Consider three planes :
`2x+py+6z=8, x+2y+qz=5 and x+y+3z=4`
Q. Three planes intersect at a point if :

To determine the conditions under which three planes intersect at a point, we need to analyze the coefficients of the planes given by the equations: 1. \(2x + py + 6z = 8\) 2. \(x + 2y + qz = 5\) 3. \(x + y + 3z = 4\) ### Step 1: Write the coefficient matrix The coefficient matrix \(A\) for the three planes is given by: \[ A = \begin{bmatrix} 2 & p & 6 \\ 1 & 2 & q \\ 1 & 1 & 3 \end{bmatrix} \] ### Step 2: Calculate the determinant of the coefficient matrix To find the conditions for the planes to intersect at a single point, we need to ensure that the determinant of this matrix is not equal to zero.

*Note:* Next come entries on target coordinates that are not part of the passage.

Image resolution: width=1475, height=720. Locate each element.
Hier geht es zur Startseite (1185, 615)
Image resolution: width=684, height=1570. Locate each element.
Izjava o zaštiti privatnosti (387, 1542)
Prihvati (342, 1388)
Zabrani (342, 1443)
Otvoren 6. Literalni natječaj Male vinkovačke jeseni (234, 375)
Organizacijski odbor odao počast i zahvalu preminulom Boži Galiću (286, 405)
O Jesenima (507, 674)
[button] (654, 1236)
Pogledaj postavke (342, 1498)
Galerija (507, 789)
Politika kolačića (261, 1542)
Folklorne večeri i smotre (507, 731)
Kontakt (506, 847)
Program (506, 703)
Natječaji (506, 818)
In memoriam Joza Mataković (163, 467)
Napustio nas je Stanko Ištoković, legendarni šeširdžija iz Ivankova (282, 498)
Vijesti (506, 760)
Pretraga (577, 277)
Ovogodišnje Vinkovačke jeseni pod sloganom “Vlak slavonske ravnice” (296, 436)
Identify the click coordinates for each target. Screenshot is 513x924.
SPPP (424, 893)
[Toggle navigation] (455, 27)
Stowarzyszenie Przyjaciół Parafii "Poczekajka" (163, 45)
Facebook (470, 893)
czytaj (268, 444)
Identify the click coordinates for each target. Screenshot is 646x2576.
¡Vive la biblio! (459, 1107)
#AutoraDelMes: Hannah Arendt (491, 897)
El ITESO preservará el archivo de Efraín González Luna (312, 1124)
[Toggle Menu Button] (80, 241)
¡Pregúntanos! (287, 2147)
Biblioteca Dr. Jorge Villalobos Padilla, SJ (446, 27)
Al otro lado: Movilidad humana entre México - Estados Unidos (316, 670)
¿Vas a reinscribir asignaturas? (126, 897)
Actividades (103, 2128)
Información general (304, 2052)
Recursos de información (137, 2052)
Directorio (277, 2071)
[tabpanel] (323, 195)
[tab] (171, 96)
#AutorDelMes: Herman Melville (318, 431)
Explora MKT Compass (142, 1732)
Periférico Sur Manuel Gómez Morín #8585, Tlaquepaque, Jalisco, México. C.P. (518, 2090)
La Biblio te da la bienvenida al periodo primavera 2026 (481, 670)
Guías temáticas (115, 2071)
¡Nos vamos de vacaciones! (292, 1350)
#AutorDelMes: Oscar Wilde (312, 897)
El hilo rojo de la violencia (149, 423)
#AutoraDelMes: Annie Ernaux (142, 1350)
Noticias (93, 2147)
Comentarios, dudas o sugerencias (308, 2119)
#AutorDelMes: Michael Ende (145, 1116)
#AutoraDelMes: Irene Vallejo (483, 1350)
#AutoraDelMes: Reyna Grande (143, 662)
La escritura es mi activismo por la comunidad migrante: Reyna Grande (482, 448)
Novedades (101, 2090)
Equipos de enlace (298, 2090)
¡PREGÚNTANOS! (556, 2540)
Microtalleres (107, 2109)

We calculate the determinant \(D\) as follows: \[ D = \begin{vmatrix} 2 & p & 6 \\ 1 & 2 & q \\ 1 & 1 & 3 \end{vmatrix} \] ### Step 3: Expand the determinant Using the rule of Sarrus or cofactor expansion, we can calculate the determinant: \[ D = 2 \begin{vmatrix} 2 & q \\ 1 & 3 \end{vmatrix} - p \begin{vmatrix} 1 & q \\ 1 & 3 \end{vmatrix} + 6 \begin{vmatrix} 1 & 2 \\ 1 & 1 \end{vmatrix} \] Calculating each of the 2x2 determinants: 1. \(\begin{vmatrix} 2 & q \\ 1 & 3 \end{vmatrix} = (2 \cdot 3) - (q \cdot 1) = 6 - q\) 2. \(\begin{vmatrix} 1 & q \\ 1 & 3 \end{vmatrix} = (1 \cdot 3) - (q \cdot 1) = 3 - q\) 3. \(\begin{vmatrix} 1 & 2 \\ 1 & 1 \end{vmatrix} = (1 \cdot 1) - (2 \cdot 1) = 1 - 2 = -1\) Now substituting back into the determinant \(D\): \[ D = 2(6 - q) - p(3 - q) + 6(-1) \] ### Step 4: Simplify the expression Expanding this gives: \[ D = 12 - 2q - 3p + pq - 6 \] Combining like terms results in: \[ D = pq - 3p - 2q + 6 \] ### Step 5: Set the determinant not equal to zero For the three planes to intersect at a single point, we require: \[ pq - 3p - 2q + 6 \neq 0 \] ### Conclusion Thus, the conditions under which the three planes intersect at a point are that the expression \(pq - 3p - 2q + 6\) should not equal zero.